I love the concept of dependency injection, but I’ve never found a dependency injection framework that I think is easy enough to use.

They either rely on XML configurations that are really awkward.
Others have force you to resolve objects by some untyped string ID.

I don’t want that.
I want to resolve my objects through normal methods, that’s intuitive and the code becomes readable too.

However, if you try to accomplish this by code without writing yet another framework.
You will either have to decide if you want your resolver to have static or instance methods.

If you go for instance methods, then you will have to make some sort of factory for the factory itself if you want to be able to return other implementations of the same factory.

If you go for static methods, you will probably end up with a static dead factory that you can’t change in run-time, since that’s the nature of static methods.

I personally like the simplicity of the static methods, but as I said, they are not configurable.

But there is a quite slick solution to this problem;
I have started to use static delegates for this instead.

By exposing static delegates I can get the same simplicity as when calling static methods, but
at the same time achive the pluggability of instance methods (or rather of different implementations of the same factory).

Here is some sample code:


//The Class that you use to get your objects
public static class Config
{
public static Func<IDbConnection> GetConnection =
DefaultConfig.GetConnection;

public static Func<IDbCommand> GetCommand =
DefaultConfig.GetCommand;
}

//Default implementations of the config functions
public static class DefaultConfig
{

//Configure a connection
public static IDbConnection GetConnection()
{
return new SqlConnection("myconnstr");
}

//Configure a command
public static IDbCommand GetCommand()
{
IDbCommand cmd = new SqlCommand();

//Inject connection into command
//Any sort of injection is possible here, ctor, prop, method etc.
cmd.Connection = Config.GetConnection();

return cmd;
}
}

Look at the “Config” class above, it exposes “Func of IDbConnection”, meaning it will return a delegate that in turn returns a DbConnection once invoked.
This allows me to assign new implementations to that static field if I want to, and thus make all consumers of that delegate get objects according to my new implementation.

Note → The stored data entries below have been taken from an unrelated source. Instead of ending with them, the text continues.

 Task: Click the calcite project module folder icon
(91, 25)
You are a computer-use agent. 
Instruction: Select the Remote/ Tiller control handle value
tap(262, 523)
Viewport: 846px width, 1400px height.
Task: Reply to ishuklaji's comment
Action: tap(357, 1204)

My code can then consume the factory like this:

IDbCommand cmd = Config.GetCommand();

That looks quite OK, doesn’t it?

And in order to change the implementation for some resolve method:

Config.GetCommand = () => new MySpecialCommand();

Or if you like the old delegate syntax:

Config.GetCommand = delegate
{
return new MySpecialCommand();
};

I use this all the time now, I simply change the config implementation for my unit tests and use the default implementation when running the real applications.